* [Instructions for the task]:
Set down again, exactly and only, the lines from the one that contains "Instruction: Click the" through the last line of the records below, both included, but not the pictures.

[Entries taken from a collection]
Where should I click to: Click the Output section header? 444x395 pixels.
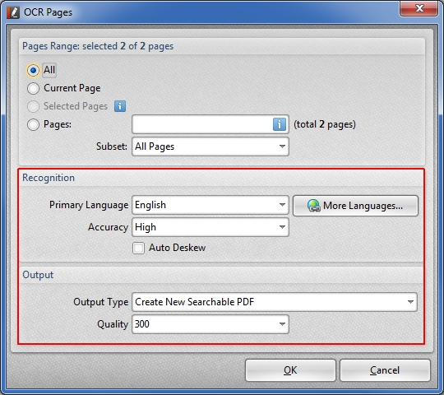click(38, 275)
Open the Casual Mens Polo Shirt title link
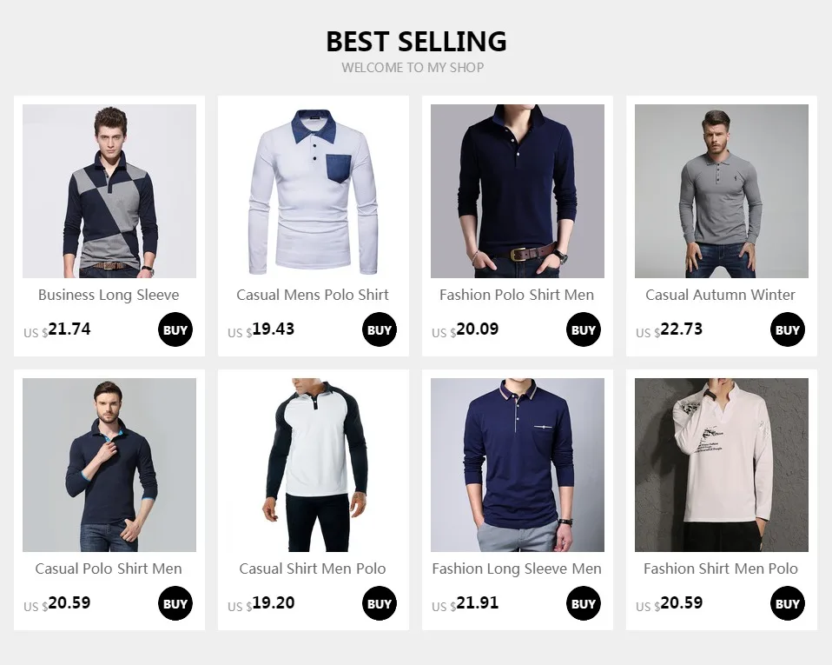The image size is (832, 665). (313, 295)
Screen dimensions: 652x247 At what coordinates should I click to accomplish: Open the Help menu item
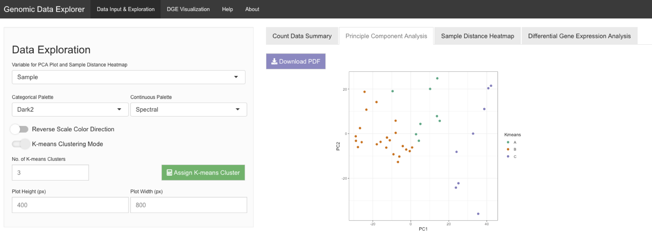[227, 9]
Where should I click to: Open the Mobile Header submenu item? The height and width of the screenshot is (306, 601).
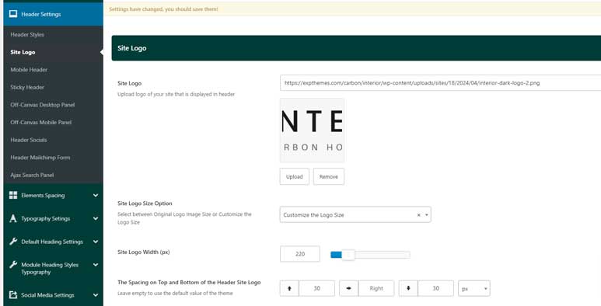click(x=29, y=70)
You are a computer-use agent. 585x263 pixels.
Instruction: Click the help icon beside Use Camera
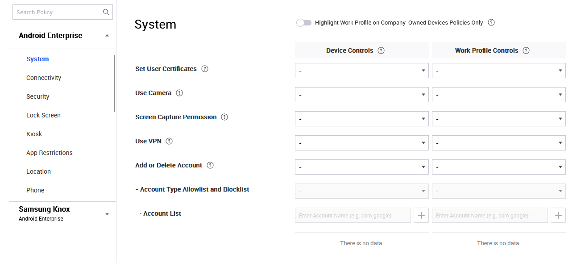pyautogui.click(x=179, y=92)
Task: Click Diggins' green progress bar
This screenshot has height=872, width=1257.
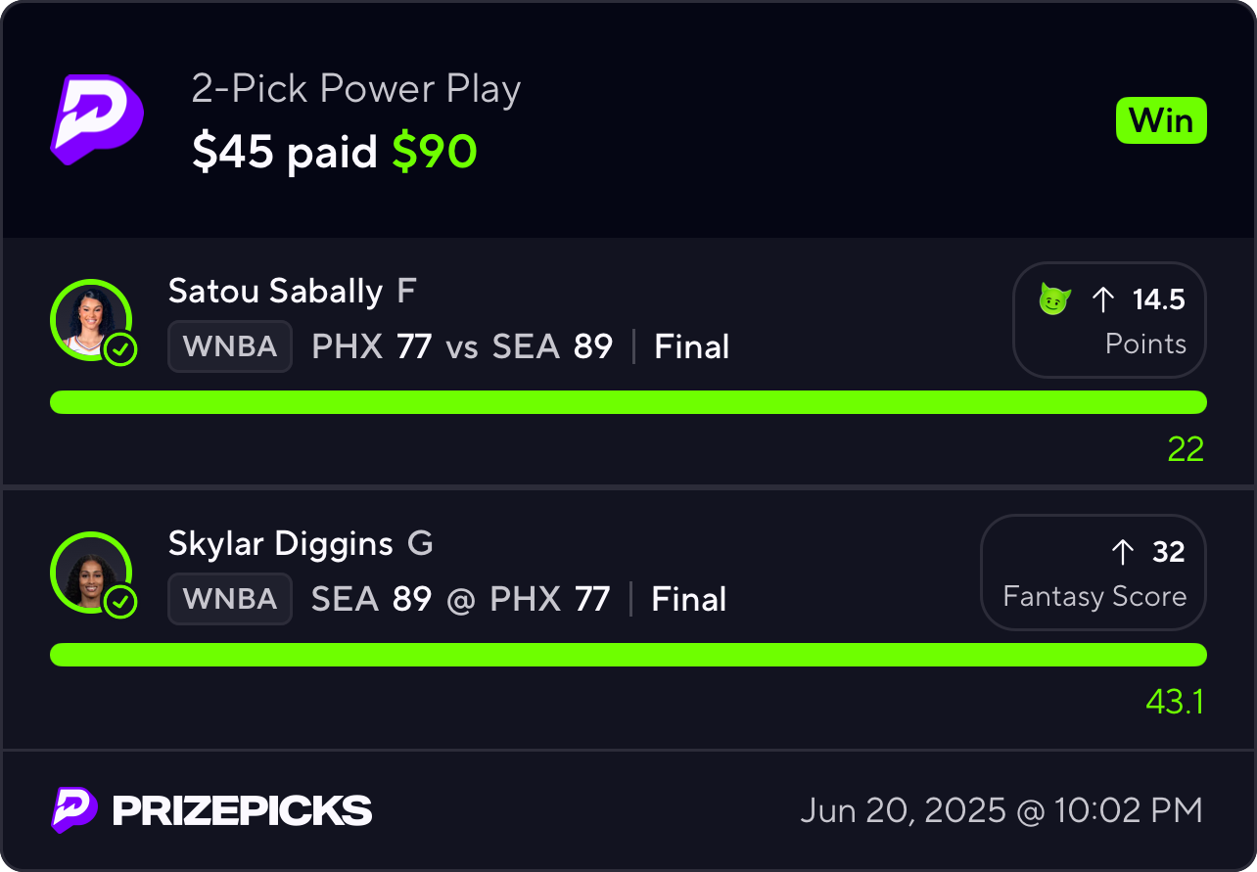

* [Solution]:
Instruction: Click the help icon beside Use Camera
pyautogui.click(x=179, y=92)
Task: Click Diggins' green progress bar
This screenshot has height=872, width=1257.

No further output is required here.